Slashdot Mirror

← Back to Stories (view on slashdot.org)

Freenode Network Hijacked, Passwords Compromised?

Posted by ryuzaki0 on from the hope-your-password-wasn't-important dept.

tmandry writes "The world's largest FOSS IRC network, FreeNode, was hijacked (for lack of a better term) by someone who somehow got a hold of the privileges of Robert Levin, AKA lilo, the head honcho of FreeNode and its parent organization, PDPC. To make matters worse, the passwords of many users may have been compromised by someone posing as NickServ, the service that most clients are configured to send a password to upon connecting, while they reconnected to the servers that hadn't been killed. Of course, if someone was able to nab lilo's password, every user password may have been ripe for the taking. The details are still unknown, but these events raise scary questions about the actual security of FreeNode and other organizations like it."

6 of 414 comments (clear)

  1. Re:Good Riddance by SailorFrag · · Score: 4, Informative

    I was going to suggest something along those lines, but if you think about it... if the services database were compromised, even if there's hashing, then everyone's passwords might get out anyway. I don't think anything actually implied that they're stored plaintext.

    I hope not, at least.

  2. the cracker /nick'd to "nickserv" by ailaG · · Score: 3, Informative

    if you can pose as nickserv, some people will send you their password, thinking you're the real nickserv bot. the original identification command is to PM nickserv your password, assuming that nickserv is a nice bot that won't tell anyone. now, if someone poses as our nice little bot..

    --
    -= ailaG =-
  3. Re:yeah well by A.K.A_Magnet · · Score: 4, Informative
    *Don't auto ident during connect
    And if you auto-identify in your perform, do something like : /identify *pass* which is a server-side macro for "PRIVMSG NickServ@<services-fakeserver-hostname> :password".

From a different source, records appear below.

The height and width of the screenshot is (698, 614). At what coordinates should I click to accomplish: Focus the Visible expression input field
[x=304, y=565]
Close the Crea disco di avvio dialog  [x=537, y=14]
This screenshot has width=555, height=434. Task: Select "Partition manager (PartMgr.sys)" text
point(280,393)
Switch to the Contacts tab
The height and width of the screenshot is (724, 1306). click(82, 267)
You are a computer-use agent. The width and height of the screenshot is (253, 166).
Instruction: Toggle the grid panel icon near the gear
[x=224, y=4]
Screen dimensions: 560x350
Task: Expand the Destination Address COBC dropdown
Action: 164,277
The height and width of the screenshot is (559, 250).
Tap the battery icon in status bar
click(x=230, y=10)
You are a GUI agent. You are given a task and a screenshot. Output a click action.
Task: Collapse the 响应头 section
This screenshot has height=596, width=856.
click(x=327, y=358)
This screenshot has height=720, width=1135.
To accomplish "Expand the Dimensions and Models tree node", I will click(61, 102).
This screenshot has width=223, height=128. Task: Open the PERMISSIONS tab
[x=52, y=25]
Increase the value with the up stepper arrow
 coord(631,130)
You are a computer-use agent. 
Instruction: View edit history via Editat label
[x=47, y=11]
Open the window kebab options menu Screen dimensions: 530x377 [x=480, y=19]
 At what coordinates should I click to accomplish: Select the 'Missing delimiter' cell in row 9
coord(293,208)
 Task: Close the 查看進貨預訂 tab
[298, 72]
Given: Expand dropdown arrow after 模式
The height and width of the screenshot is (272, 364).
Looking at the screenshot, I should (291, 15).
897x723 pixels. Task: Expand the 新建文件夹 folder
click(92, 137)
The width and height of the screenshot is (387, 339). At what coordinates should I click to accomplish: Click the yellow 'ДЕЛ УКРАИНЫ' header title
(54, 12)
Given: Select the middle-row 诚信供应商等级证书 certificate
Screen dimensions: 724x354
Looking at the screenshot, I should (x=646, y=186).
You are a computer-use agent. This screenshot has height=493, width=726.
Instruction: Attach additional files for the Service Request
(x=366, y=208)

    The IRC protocol allows to send messages to Nick@server (means "send a message to 'Nick' if and only if he's on 'server'"), so you can do the same with services. Then if the Nickserv nickname is hijacked, it won't matter, because the services "fake server" cannot be hijacked without knowledge of hub configuration (C/N lines) and if ever it happens, IRC admins/opers will notice (that's not something you can't miss).

    So either choose the macro (/identify) or the whole command. Or identify manually :)
  4. Re:What questions? by LoadWB · · Score: 3, Informative

    Pretty much why I quit IRC a number of years back. Not to be mistaken, IRC has many valuable functions and features -- beyond downloading warez and moviez -- but not for casual chat. If you know the specific channel to go to, you are most likely fine. But for the casual chatter, browse around open channels and you will invariably end up with mass invites, notices, spam, DOS, MSG/CTCP/DCC floods, and my favorite, the mIRC scripts sent via DCC.

    I only used mIRC briefly in my IRC career. It had little to no built-in protection at the time and I went back to AmIRC (Amiga.) Using WildIRC and Kuang11, AmIRC could not be beat. Later scripts for mIRC became much more solid and advanced, and I am sure the program is much better today?

    Brings back some memories, actually. Back around 1997 we used to use a simple ICMP ECHO (ping) packet with a payload of "+++ATH0". Anyone with a modem which did not follow the Hayes specification for the escape sequence (+++ followed by two seconds of "silence") would immediately hang up as the TCP/IP stack sent an ICMP ECHO RESPONSE with the same payload. Was great fun for two or three times.

  5. Re:Explaining the jargon... by EnsilZah · · Score: 5, Informative

    This really should have been moded informative, people need to work on their sense of meta-humour. =\

  6. Re:My thoughts.. by nenolod · · Score: 5, Informative

    Hi! I used to be freenode staff, and I figured I would comment on this.

    You obviously have no idea how freenode's infrastructure is managed -- the infrastucture isn't a land of ZOMG I BOUGHT SHELLZ FROM SHELLFX.NET garbage. Most of these servers exist solely to host freenode, do not use ssh passwords (instead private keys are used), and do not use the same passwords as lilo's o:line password.

    The fact is that they rooted servers close to freenode servers (i.e., on the same switch); then used ettercap to sniff o:line passwords. This was exacerbated by the fact that o:lines are (NOT masked *@*, but masked ?=levin@*), so basically all that had to be done was use the username levin, and boom you're opered up.

    That is what the issue is, the o:lines are insecure masked. Nothing more.

    HOWEVER, since they were sniffing, it is possible that they may have lifted services passwords as well -- people should probably change them. Then again, how do you know that they still aren't sniffing. Quite simply, nobody except the people behind this know.

    Also, the group freenode is dealing with is known as Bantown, which has a reputation of causing whatever hell they wish wherever they feel like doing so. So no, none of what you said is truly relevant, as this group is a tad more unpleasant than the GNAA is. Infact the GNAA is a bunch of nice guys in comparison to Bantown.